Task directions - The records below should be written out again, exactly.

Given data -
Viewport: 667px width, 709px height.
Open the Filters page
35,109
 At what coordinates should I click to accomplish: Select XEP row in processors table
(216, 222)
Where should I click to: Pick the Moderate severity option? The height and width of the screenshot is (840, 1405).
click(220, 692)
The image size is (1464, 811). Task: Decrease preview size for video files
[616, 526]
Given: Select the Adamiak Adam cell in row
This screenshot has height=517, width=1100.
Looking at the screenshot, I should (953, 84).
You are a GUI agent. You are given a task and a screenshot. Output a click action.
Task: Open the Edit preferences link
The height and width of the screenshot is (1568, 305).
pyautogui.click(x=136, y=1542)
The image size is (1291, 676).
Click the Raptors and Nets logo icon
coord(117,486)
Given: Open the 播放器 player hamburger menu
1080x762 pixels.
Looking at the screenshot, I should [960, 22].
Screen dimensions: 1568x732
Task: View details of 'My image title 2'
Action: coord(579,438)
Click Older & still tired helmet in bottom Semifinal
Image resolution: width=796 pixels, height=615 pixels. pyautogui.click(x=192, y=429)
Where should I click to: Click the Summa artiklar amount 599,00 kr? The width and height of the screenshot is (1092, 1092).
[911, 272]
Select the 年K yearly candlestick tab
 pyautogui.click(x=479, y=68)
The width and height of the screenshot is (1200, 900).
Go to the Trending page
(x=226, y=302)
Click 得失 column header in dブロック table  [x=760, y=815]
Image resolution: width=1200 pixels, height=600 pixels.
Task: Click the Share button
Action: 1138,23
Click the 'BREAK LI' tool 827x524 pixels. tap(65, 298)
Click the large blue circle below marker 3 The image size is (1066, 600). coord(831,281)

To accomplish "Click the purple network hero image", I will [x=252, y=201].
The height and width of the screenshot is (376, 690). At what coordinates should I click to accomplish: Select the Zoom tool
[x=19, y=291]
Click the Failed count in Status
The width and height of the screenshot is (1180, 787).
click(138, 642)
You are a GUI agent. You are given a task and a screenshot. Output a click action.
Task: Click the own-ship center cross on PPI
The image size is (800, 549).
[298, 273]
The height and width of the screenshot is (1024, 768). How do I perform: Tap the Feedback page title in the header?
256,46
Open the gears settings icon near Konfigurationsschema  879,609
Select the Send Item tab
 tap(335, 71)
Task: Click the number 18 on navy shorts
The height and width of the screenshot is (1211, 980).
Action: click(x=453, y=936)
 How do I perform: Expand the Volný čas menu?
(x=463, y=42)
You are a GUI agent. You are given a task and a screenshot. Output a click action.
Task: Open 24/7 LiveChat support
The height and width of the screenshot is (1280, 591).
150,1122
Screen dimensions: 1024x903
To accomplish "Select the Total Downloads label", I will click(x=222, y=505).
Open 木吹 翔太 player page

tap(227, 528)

Solution -
Viewport: 667px width, 709px height.
Open the Filters page
35,109
 At what coordinates should I click to accomplish: Select XEP row in processors table
(216, 222)
Where should I click to: Pick the Moderate severity option? The height and width of the screenshot is (840, 1405).
click(220, 692)
The image size is (1464, 811). Task: Decrease preview size for video files
[616, 526]
Given: Select the Adamiak Adam cell in row
This screenshot has height=517, width=1100.
Looking at the screenshot, I should (953, 84).
You are a GUI agent. You are given a task and a screenshot. Output a click action.
Task: Open the Edit preferences link
The height and width of the screenshot is (1568, 305).
pyautogui.click(x=136, y=1542)
The image size is (1291, 676).
Click the Raptors and Nets logo icon
coord(117,486)
Given: Open the 播放器 player hamburger menu
1080x762 pixels.
Looking at the screenshot, I should [960, 22].
Screen dimensions: 1568x732
Task: View details of 'My image title 2'
Action: coord(579,438)
Click Older & still tired helmet in bottom Semifinal
Image resolution: width=796 pixels, height=615 pixels. pyautogui.click(x=192, y=429)
Where should I click to: Click the Summa artiklar amount 599,00 kr? The width and height of the screenshot is (1092, 1092).
[911, 272]
Select the 年K yearly candlestick tab
 pyautogui.click(x=479, y=68)
The width and height of the screenshot is (1200, 900).
Go to the Trending page
(x=226, y=302)
Click 得失 column header in dブロック table  [x=760, y=815]
Image resolution: width=1200 pixels, height=600 pixels.
Task: Click the Share button
Action: 1138,23
Click the 'BREAK LI' tool 827x524 pixels. tap(65, 298)
Click the large blue circle below marker 3 The image size is (1066, 600). coord(831,281)

To accomplish "Click the purple network hero image", I will [x=252, y=201].
The height and width of the screenshot is (376, 690). At what coordinates should I click to accomplish: Select the Zoom tool
[x=19, y=291]
Click the Failed count in Status
The width and height of the screenshot is (1180, 787).
click(138, 642)
You are a GUI agent. You are given a task and a screenshot. Output a click action.
Task: Click the own-ship center cross on PPI
The image size is (800, 549).
[298, 273]
The height and width of the screenshot is (1024, 768). How do I perform: Tap the Feedback page title in the header?
256,46
Open the gears settings icon near Konfigurationsschema  879,609
Select the Send Item tab
 tap(335, 71)
Task: Click the number 18 on navy shorts
The height and width of the screenshot is (1211, 980).
Action: click(x=453, y=936)
 How do I perform: Expand the Volný čas menu?
(x=463, y=42)
You are a GUI agent. You are given a task and a screenshot. Output a click action.
Task: Open 24/7 LiveChat support
The height and width of the screenshot is (1280, 591).
150,1122
Screen dimensions: 1024x903
To accomplish "Select the Total Downloads label", I will click(x=222, y=505).
Open 木吹 翔太 player page

tap(227, 528)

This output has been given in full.